Morosidade da Justiça livra mais um envolvido no valerioduto tucano: Mares Guia, que foi ministro de Lula.

Carlos Newton

A lentidão da Justiça beneficia mais um político. O ex-ministro Walfrido dos Mares Guia (PSB), um dos réus do do processo do valerioduto tucano, vai se livrar da denúncia de peculato e lavagem de dinheiro. Como o ex-ministro de Relações Institucionais do governo Lula fará 70 anos em novembro de 2012, seus advogados poderão pedir a prescrição dos crimes. Normalmente, esses crimes prescrevem em 16 anos, mas para quem atinge 70 anos o prazo cai pela metade.

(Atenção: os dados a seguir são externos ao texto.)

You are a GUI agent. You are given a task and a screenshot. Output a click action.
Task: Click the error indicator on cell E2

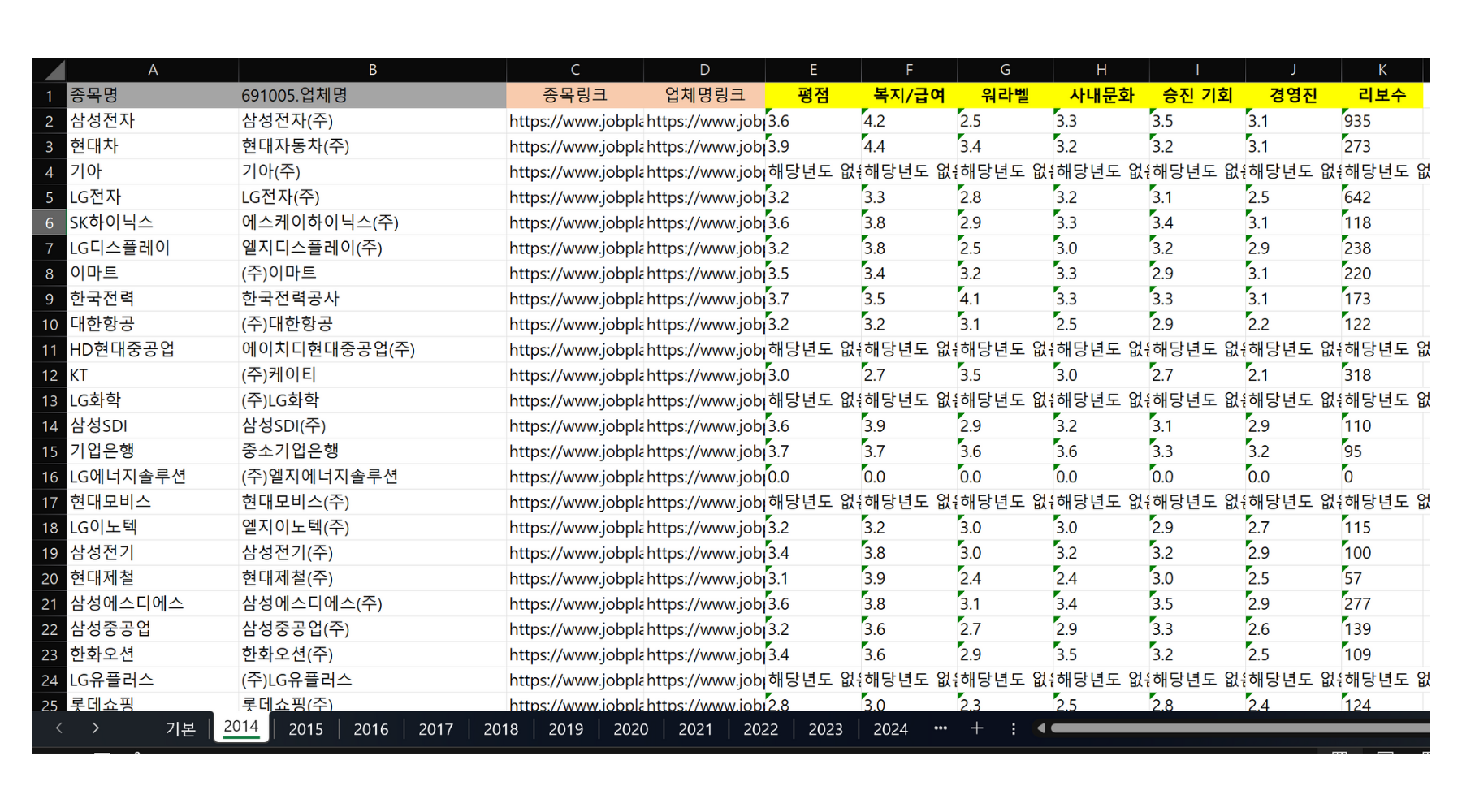point(769,113)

O valerioduto tucano foi um esquema de desvio de recursos públicos e financiamento irregular de campanha eleitoral. A Procuradoria alega que houve uso de patrocínios de estatais do governo em evento esportivo, como justificativa formal para desviar recursos públicos. A denúncia diz que os desvios foram para a campanha que tentou reeleger governador de Minas o hoje deputado federal Eduardo Azeredo (PSDB). O operador desse esquema era o publicitário Marcos Valério Fernandes de Souza, o mesmo do mensalão do PT.

No processo que tramita na Justiça de Minas são 11 réus. No STF (Supremo Tribunal Federal) são mais duas ações contra o deputado federal Eduardo Azeredo (PSDB) e o senador Clésio Andrade (PR), que têm foro privilegiado. Mares Guia era vice-governador na ocasião e coordenador da campanha. Clésio era candidato a vice-governador. Os dois, juntamente com Azeredo e Cláudio Mourão, o tesoureiro da campanha, foram denunciados como “arquitetos” do esquema.

Na ocasião da denúncia da Procuradoria-Geral, no fim de 2007, um réu já havia morrido e três, por terem mais de 70 anos, se beneficiaram com a prescrição. Agora, o promotor João Medeiros, do Ministério Público de Minas Gerais, admite que o ex-ministro Mares Guia também pode se beneficiar, pois considera que o processo ainda pode se arrastar muito.

Portanto, não é sem motivo que se diz que o Judiciário é um podre poder.